#### Work instructions
Exact repetition of a range: find the line containing "Task: Open details magnifier for 002 - Riscos" and the line containing "Given: Choose Catalog Tasks in the More menu" in the material below, then repeat both and all lines between them, leaving pictures out.

#### Source material
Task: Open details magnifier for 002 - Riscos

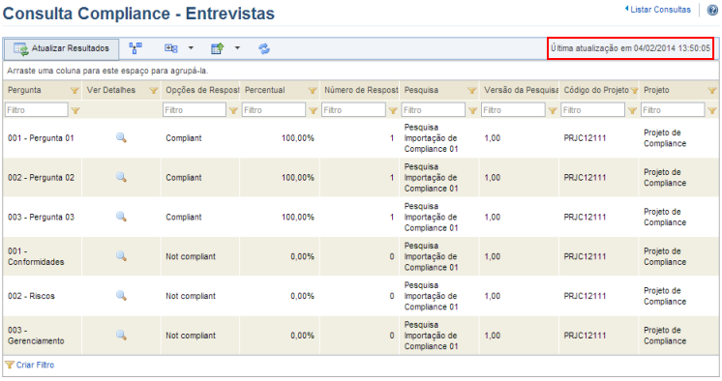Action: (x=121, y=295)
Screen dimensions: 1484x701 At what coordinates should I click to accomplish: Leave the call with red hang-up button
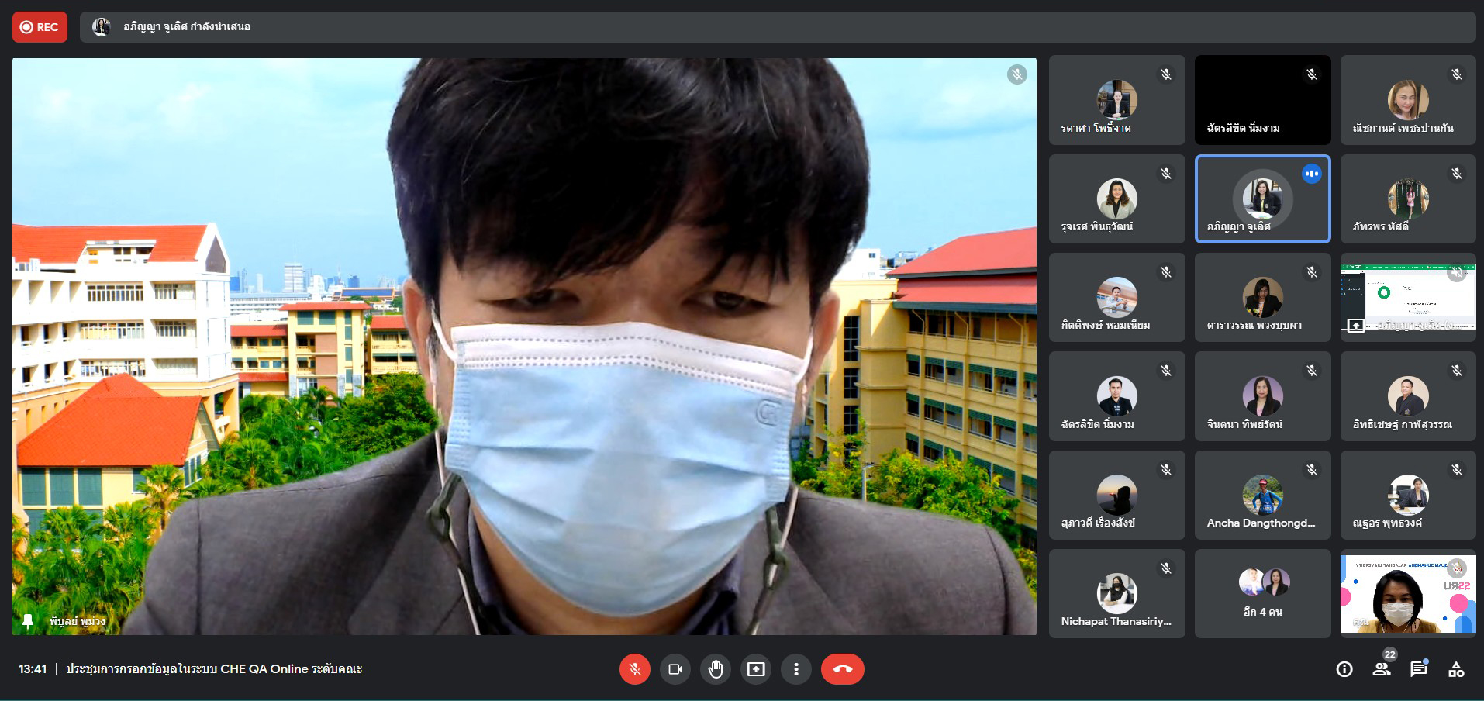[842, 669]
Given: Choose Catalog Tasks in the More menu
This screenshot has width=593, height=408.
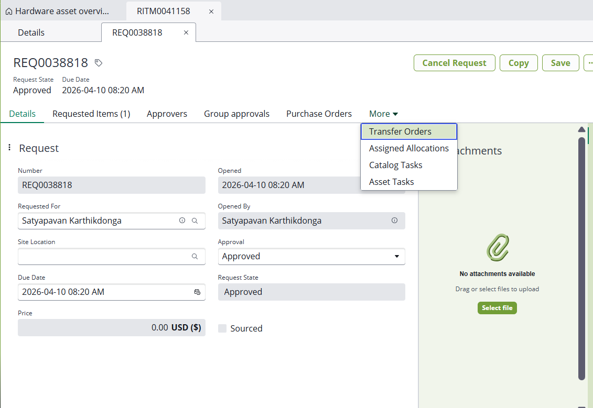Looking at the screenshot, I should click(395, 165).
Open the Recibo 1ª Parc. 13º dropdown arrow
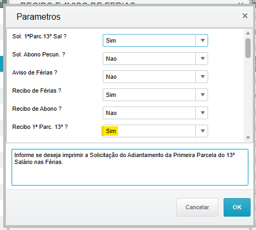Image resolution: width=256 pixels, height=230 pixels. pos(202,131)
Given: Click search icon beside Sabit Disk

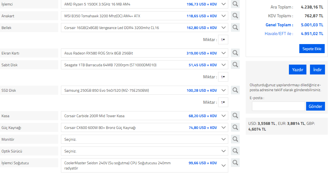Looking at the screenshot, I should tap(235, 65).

* * *

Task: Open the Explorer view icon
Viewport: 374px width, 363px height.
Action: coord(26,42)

#### Answer
Task: Open details magnifier for 002 - Riscos

Action: (x=121, y=295)
Screen dimensions: 1484x701 At what coordinates should I click to accomplish: Leave the call with red hang-up button
[842, 669]
Given: Choose Catalog Tasks in the More menu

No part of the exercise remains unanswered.